Omgaan met intimidatie
Saida benadrukt het aanhoudende probleem van intimidatie en negatieve reacties op het werk van S.P.E.A.K. “We krijgen nog steeds negatieve reacties op artikelen die we publiceren,” zegt ze. “Moslimvrouwen worden vaak gezien als slachtoffers, en wanneer we ons uitspreken, schrikken mensen daarvan. Ze vinden dat we onze mond moeten houden als ‘slachtoffers’. En dan zijn er altijd mensen die zich verheven voelen en proberen ons het zwijgen op te leggen,” legt Saida uit.
“In het begin was het even wennen, maar deze pogingen tot intimidatie raken me niet meer. Ik blijf doen wat ik doe en dat is belangrijker voor mij dan vechten tegen individuen met een andere mening,” zegt ze vastberaden.
Islamofobie bestrijden
Het huidige politieke landschap in Nederland maakt islamofobie nog wijdverspreider. Saida beschrijft hoe moslims in hun vrijheid worden beperkt op verschillende manieren. “Ze worden bespioneerd op hun bankrekeningen en in moskeeën. Hun kinderen worden op school gediscrimineerd.”
Ze noemt ook de toeslagenaffaire en het DUO-schandaal. Bij deze twee grote schandalen paste de overheid discriminerende praktijken toe. “Beide waren geworteld in islamofobie, aangezien vooral Turkse en Marokkaanse namen werden geviseerd,” zegt Saida, wijzend op de Nederlandse overheidssystemen waar islamitisch klinkende namen onmiddellijk en onevenredig worden gemarkeerd als potentieel verdacht.
Vrijheid herdefiniëren
Ze vervolgt: “In Nederland zijn we allemaal zo dankbaar voor onze vrijheid, maar tegelijkertijd worden hier nog steeds veel mensen onderdrukt.
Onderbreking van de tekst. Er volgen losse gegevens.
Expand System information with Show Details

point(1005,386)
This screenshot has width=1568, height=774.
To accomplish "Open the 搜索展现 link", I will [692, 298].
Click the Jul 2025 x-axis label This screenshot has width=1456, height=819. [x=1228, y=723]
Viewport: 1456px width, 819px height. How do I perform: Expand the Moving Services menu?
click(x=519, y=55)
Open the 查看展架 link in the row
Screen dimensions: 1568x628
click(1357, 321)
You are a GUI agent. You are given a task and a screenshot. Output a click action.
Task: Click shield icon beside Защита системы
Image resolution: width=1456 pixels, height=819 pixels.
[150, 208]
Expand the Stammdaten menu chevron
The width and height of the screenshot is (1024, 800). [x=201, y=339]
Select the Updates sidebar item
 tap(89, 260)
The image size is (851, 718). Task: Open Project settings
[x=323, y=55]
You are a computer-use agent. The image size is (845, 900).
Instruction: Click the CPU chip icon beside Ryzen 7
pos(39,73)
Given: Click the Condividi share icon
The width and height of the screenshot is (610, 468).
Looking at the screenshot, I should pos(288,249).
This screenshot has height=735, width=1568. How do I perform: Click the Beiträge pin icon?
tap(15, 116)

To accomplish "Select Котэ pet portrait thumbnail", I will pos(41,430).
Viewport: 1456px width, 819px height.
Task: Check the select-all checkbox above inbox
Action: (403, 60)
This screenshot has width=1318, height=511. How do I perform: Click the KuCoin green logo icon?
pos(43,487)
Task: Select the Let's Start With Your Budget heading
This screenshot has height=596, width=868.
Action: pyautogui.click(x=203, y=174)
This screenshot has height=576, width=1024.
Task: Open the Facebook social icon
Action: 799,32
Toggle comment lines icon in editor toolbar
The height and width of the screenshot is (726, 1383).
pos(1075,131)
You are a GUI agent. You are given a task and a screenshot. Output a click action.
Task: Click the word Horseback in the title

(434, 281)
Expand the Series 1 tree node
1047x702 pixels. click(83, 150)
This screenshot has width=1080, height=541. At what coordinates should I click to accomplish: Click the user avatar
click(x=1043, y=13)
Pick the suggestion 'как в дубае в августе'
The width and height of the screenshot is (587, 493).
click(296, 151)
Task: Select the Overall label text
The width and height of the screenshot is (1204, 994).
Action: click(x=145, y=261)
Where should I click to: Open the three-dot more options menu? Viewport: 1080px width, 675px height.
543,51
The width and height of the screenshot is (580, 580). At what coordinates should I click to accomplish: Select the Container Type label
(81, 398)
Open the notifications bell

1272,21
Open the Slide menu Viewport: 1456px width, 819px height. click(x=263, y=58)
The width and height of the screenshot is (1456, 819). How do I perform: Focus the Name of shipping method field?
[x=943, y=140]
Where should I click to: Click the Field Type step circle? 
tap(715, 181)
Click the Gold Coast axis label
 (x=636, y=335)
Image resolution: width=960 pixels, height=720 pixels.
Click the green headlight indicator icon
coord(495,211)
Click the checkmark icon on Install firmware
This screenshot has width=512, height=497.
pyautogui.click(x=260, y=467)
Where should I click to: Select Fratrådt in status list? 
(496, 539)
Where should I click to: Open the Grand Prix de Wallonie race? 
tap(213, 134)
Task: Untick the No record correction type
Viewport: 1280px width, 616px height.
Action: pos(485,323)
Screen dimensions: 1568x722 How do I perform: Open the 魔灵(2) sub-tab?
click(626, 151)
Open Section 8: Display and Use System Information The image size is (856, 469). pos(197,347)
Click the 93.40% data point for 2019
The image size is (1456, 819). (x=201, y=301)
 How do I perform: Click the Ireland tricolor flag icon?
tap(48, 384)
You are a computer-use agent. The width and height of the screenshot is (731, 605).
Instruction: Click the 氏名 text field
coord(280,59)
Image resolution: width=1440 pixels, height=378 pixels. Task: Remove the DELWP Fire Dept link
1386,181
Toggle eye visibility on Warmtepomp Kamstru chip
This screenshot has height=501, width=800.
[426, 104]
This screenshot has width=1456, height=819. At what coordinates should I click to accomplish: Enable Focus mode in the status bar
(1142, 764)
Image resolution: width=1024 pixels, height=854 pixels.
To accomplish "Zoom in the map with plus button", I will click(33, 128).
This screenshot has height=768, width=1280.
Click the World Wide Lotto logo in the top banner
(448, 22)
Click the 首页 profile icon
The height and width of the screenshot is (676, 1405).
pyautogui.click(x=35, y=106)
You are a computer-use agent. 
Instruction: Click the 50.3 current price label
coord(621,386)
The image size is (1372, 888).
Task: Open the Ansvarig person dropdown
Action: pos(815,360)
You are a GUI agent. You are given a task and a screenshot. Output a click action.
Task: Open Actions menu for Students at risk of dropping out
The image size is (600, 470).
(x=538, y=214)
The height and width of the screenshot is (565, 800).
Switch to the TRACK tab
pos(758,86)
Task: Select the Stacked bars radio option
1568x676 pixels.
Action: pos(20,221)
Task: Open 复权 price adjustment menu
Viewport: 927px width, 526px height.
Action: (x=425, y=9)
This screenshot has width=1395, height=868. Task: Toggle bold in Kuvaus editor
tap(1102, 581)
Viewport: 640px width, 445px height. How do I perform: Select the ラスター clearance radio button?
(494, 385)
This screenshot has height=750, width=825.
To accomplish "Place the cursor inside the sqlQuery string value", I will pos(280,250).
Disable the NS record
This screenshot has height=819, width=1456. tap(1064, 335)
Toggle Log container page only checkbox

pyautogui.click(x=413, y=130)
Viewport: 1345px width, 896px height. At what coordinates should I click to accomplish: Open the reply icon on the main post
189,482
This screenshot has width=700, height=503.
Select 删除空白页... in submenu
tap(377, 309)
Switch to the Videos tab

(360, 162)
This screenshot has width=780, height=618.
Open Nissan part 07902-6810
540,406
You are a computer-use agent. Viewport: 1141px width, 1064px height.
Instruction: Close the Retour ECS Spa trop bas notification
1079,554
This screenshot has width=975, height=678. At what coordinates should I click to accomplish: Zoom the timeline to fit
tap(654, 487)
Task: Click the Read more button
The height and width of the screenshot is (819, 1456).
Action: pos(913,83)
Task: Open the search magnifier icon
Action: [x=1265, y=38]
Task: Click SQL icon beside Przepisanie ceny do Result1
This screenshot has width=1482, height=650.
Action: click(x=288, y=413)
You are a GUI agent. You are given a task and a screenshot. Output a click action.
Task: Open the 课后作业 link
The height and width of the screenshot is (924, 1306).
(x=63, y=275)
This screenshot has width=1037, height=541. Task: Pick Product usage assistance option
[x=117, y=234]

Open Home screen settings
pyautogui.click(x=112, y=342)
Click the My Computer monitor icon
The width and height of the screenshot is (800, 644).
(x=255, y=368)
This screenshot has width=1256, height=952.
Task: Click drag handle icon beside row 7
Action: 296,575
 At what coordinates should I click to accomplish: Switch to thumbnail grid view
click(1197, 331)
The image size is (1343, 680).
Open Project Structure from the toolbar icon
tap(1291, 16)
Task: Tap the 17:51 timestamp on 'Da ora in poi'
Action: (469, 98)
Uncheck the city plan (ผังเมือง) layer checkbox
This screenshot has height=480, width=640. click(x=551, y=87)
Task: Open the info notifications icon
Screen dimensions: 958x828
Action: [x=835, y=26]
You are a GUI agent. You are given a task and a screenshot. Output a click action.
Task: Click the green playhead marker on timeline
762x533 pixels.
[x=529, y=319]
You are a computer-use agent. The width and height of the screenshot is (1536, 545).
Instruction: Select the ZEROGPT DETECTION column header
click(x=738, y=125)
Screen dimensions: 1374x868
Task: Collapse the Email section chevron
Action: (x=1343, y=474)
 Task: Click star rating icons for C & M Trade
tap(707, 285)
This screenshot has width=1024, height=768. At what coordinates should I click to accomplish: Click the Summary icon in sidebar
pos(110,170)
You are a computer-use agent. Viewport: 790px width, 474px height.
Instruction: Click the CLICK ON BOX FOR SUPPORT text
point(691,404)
Dus, wat bedoelen we met vrijheid? Een recent onderzoek van de Radboud Universiteit wees uit dat bijna de helft van de vrouwen die een hoofddoek draagt discriminatie op de werkvloer heeft ervaren. Die vrouwen zijn niet vrij.”
Saida legt uit dat de meeste vrouwen binnen S.P.E.A.K. in Nederland zijn geboren en getogen. “We zijn Nederlands. We houden van dit land en vinden dat we gelijke rechten zouden moeten hebben, net als elke andere Nederlander. Waarom zouden we anders behandeld worden? Alleen omdat ik moslim ben? Omdat ik een islamitische naam heb? Of omdat ik een bruine huid heb?”
Een unieke plek in de puzzel
Met Wilders’ significante verkiezingswinst is het politieke landschap in Nederland verschoven. Saida: “Voor ons werk betekent het dat we de dialoog moeten vernieuwen en op een andere schaal moeten opereren door directer in contact te komen met mensen. We moeten meer liefde geven.”
Niettemin gelooft ze dat er altijd mensen zullen zijn die degenen die zij als ‘anders’ beschouwen niet willen omarmen. “Maar ik hoop dat dat aantal steeds kleiner wordt, en dat men de waarde van elk mens gaan inzien. De één is goed in bakken, de ander in tekenen, weer een ander in zorgverlening. Het is belangrijk dat we voorbij kleur, religie of afkomst kijken; iedere persoon heeft een unieke plek in de puzzel van de mensheid,” concludeert Saida.